* Task brief:
Filter the entries and keep only the lines where the string "will" appears.

* Data records:
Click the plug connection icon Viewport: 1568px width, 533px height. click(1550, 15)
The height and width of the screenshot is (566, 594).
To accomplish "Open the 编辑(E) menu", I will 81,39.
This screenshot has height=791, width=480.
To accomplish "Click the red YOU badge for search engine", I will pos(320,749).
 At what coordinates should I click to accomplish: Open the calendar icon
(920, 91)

...

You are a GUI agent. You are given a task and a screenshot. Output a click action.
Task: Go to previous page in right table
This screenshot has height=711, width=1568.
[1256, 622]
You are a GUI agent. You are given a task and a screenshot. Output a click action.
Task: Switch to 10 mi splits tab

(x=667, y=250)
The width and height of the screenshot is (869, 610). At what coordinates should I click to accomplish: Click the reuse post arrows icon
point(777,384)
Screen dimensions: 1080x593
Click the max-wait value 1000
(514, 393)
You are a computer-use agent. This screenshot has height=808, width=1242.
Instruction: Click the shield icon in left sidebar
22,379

* * *

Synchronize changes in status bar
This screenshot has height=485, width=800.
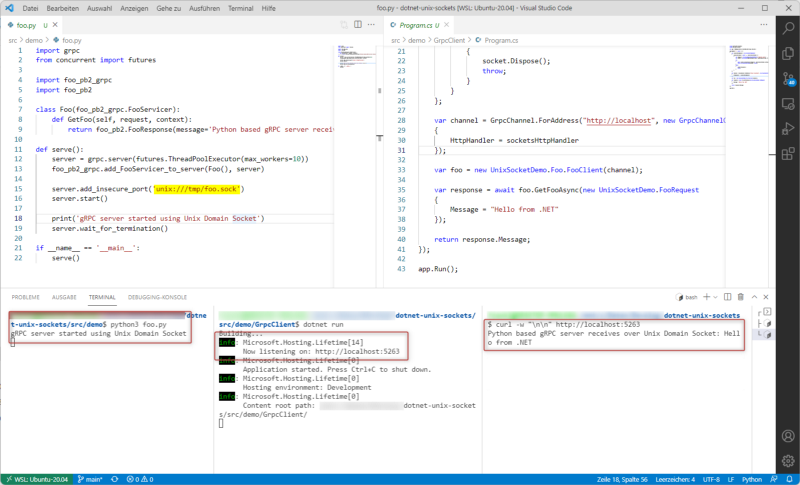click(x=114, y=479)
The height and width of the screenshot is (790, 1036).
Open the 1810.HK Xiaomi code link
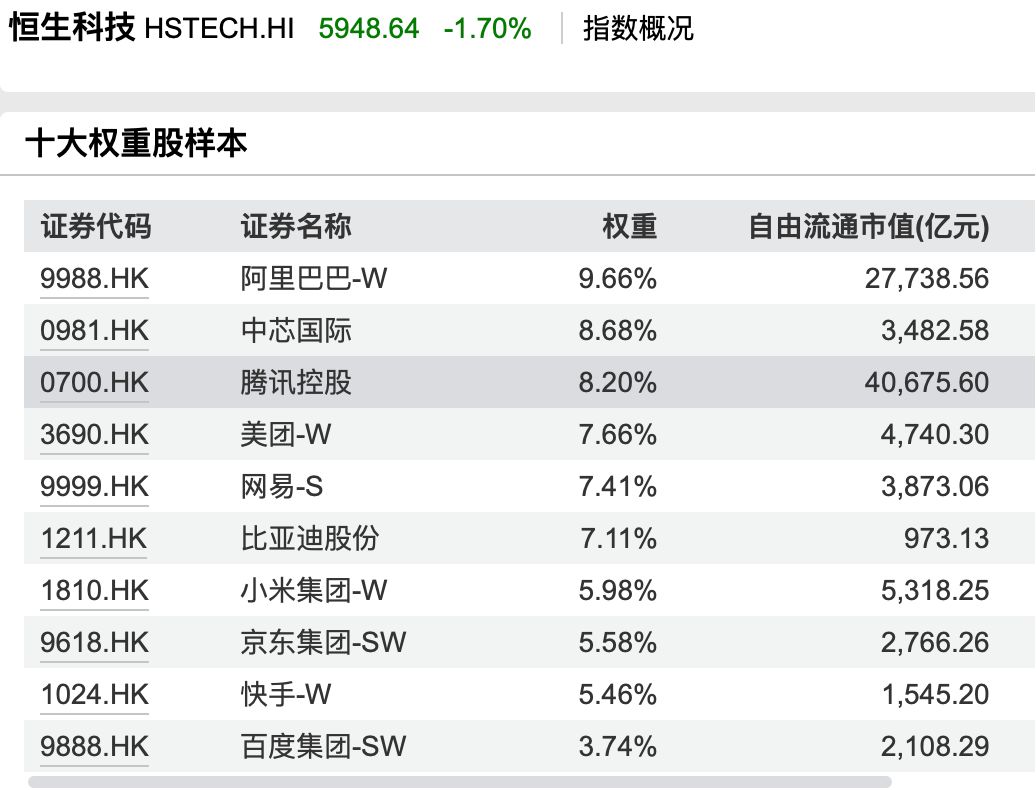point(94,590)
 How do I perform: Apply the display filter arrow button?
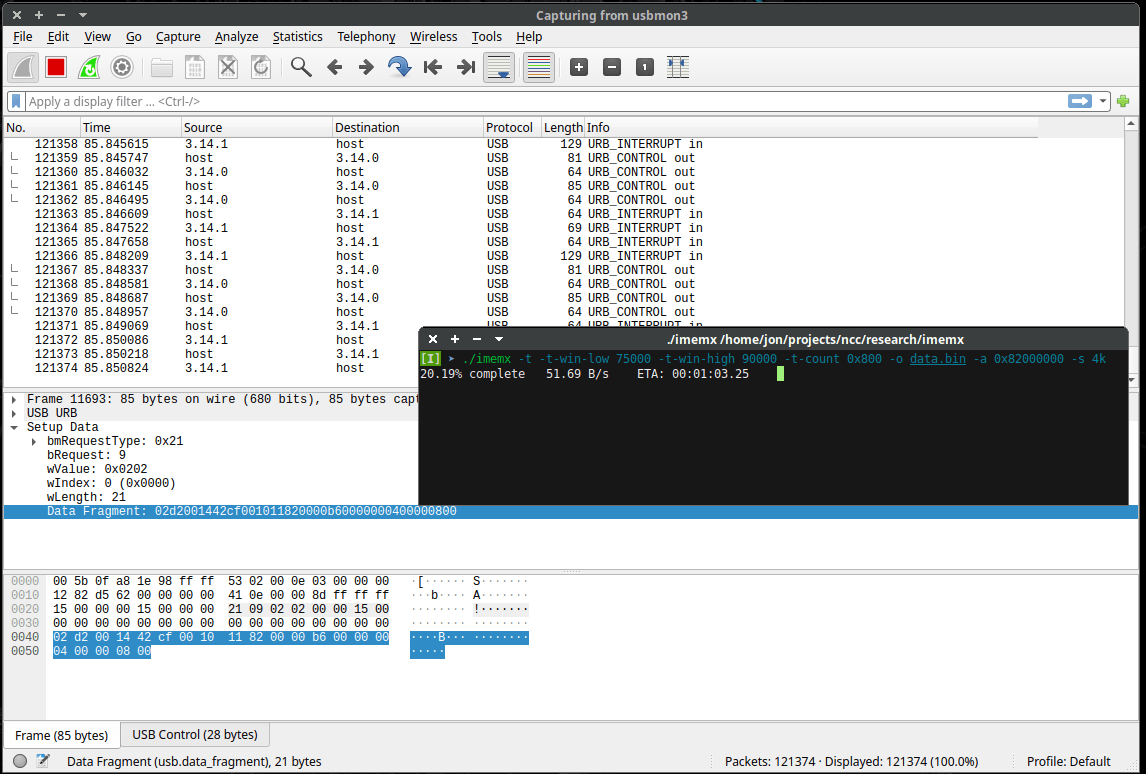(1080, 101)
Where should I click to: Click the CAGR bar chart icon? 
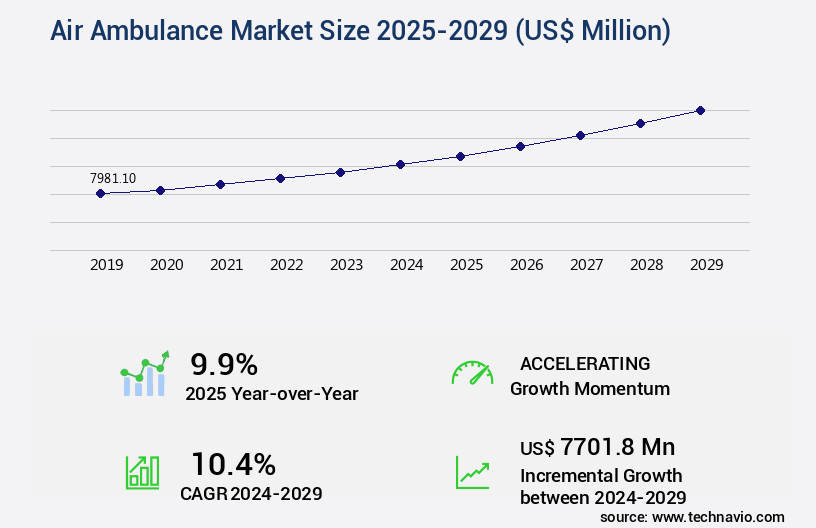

* Reply to the task:
To accomplish "Open the 编辑(E) menu", I will 81,39.
To accomplish "Click the red YOU badge for search engine", I will pos(320,749).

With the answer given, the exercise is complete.